**** Data for review

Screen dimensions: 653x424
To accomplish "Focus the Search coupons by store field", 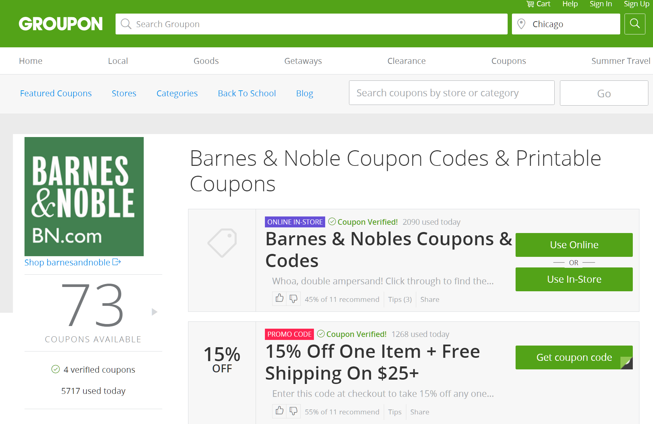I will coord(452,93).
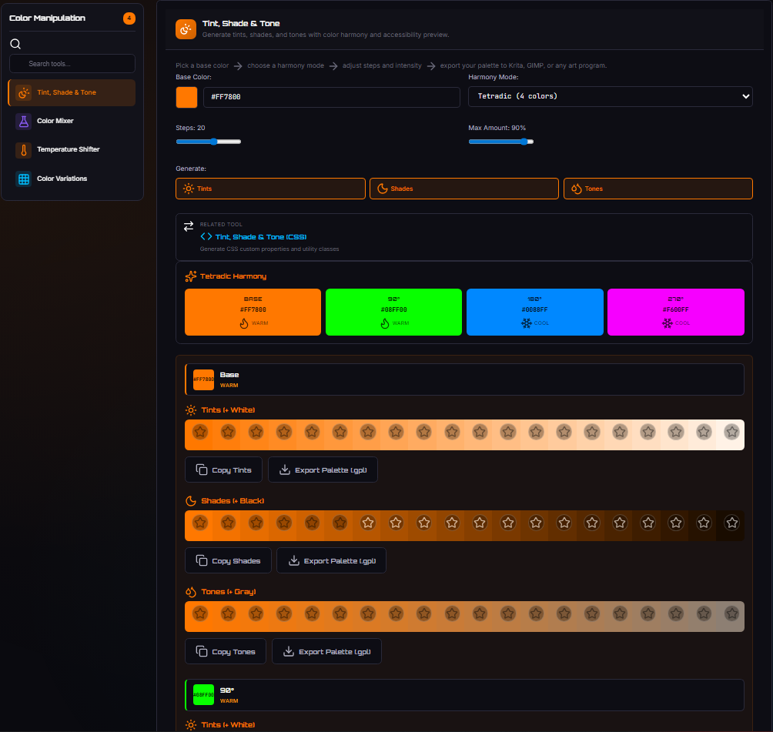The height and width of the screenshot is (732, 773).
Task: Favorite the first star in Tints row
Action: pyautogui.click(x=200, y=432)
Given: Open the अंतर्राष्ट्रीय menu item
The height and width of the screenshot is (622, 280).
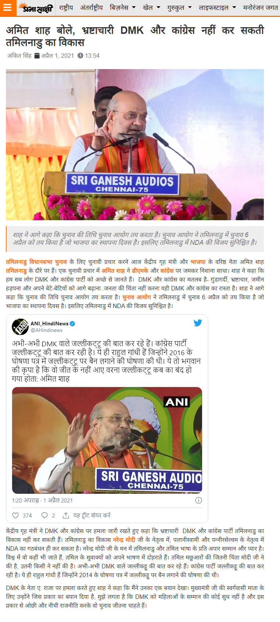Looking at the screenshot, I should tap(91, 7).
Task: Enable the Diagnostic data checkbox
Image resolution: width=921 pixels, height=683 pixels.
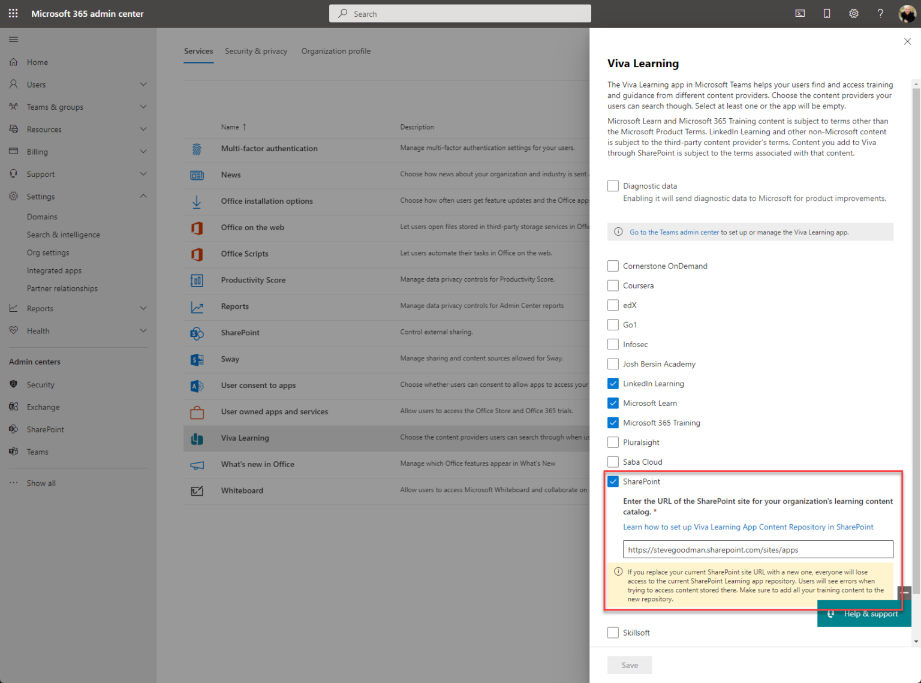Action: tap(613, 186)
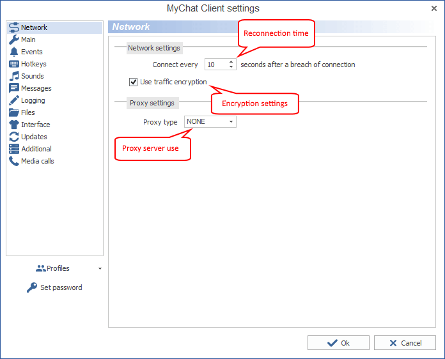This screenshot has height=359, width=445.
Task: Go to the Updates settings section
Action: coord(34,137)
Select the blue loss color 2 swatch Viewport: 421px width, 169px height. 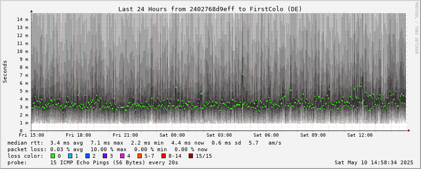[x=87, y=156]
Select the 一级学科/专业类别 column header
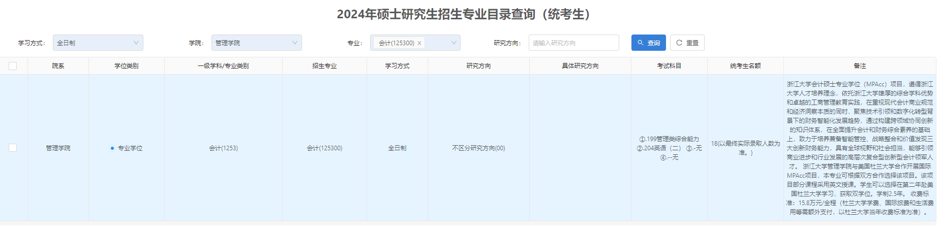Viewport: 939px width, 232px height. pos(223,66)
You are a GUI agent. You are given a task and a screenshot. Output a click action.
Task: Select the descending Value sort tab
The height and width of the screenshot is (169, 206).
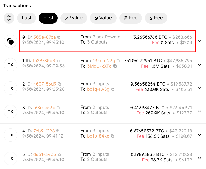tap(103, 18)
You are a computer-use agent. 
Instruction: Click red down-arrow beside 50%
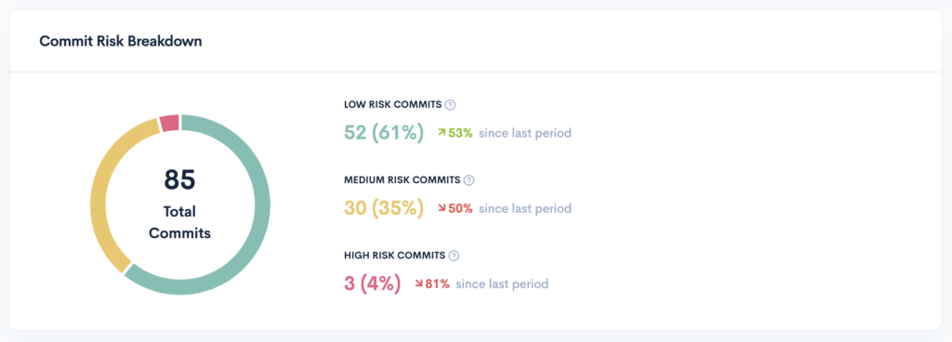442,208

********

(Activity) Please work out how many lines in the records hold the string "agent", and give only the number.

(Worked solution) 2